Global DNA methylation profiling of the target renal tubular region for carcinogenicity in rats after 90-day repeated administration of ochratoxin A

Abstract

Ochratoxin A (OTA) induces renal cell tumors after forming karyomegalic tubular cells in the outer stripe of the outer medulla (OSOM) after repeated administration to rats. However, its carcinogenic mechanism remains unclear. In this study, a global gene profiling focusing on DNA methylation was conducted to elucidate the mechanism of OTA-induced renal carcinogenesis. Rats were treated with carcinogenic doses of OTA or 3-monochloropropanediol, a renal carcinogen that does not form karyomegalic cells, for 90 days. RNA-Seq and DNA methylation array analysis were performed on the OSOMs. Among hypermethylated and downregulated genes and hypomethylated and upregulated genes, the expression level was verified for 17 and 25 genes by real-time RT-PCR, respectively.
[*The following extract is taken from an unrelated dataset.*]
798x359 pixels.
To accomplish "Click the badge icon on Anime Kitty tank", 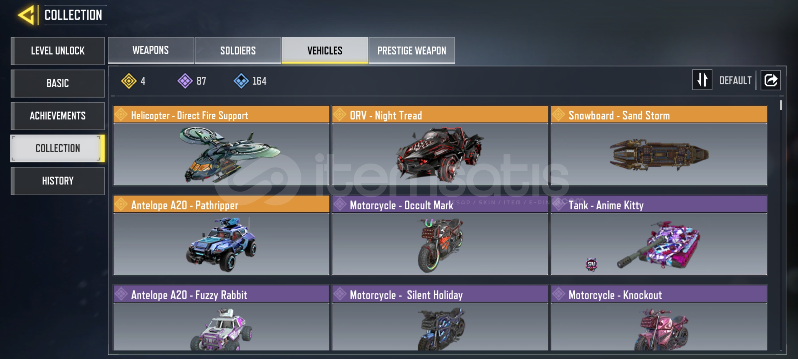I will coord(591,265).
A mitochondrion was found as a gene ontology for the former, which included Acss1, Clpx, and Slc25a23, which promote the TCA cycle and oxidative phosphorylation, suggesting that OTA induced reprogramming of cell metabolism related to the Warburg effect. Gen1, which functions in DNA repair, was also found, suggesting the promotion of chromosomal instability. In contrast, cell adhesion was found as an ontology of hypomethylated and upregulated genes, including Has1, which has been reported to increase centrosome abnormalities and micronucleus formation via intracellular hyaluronic acid production. In summary, multiple genes disrupting DNA methylation were obtained that are involved in the induction of chromosomal instability and cell metabolism aberrations in the OTA-induced renal carcinogenesis.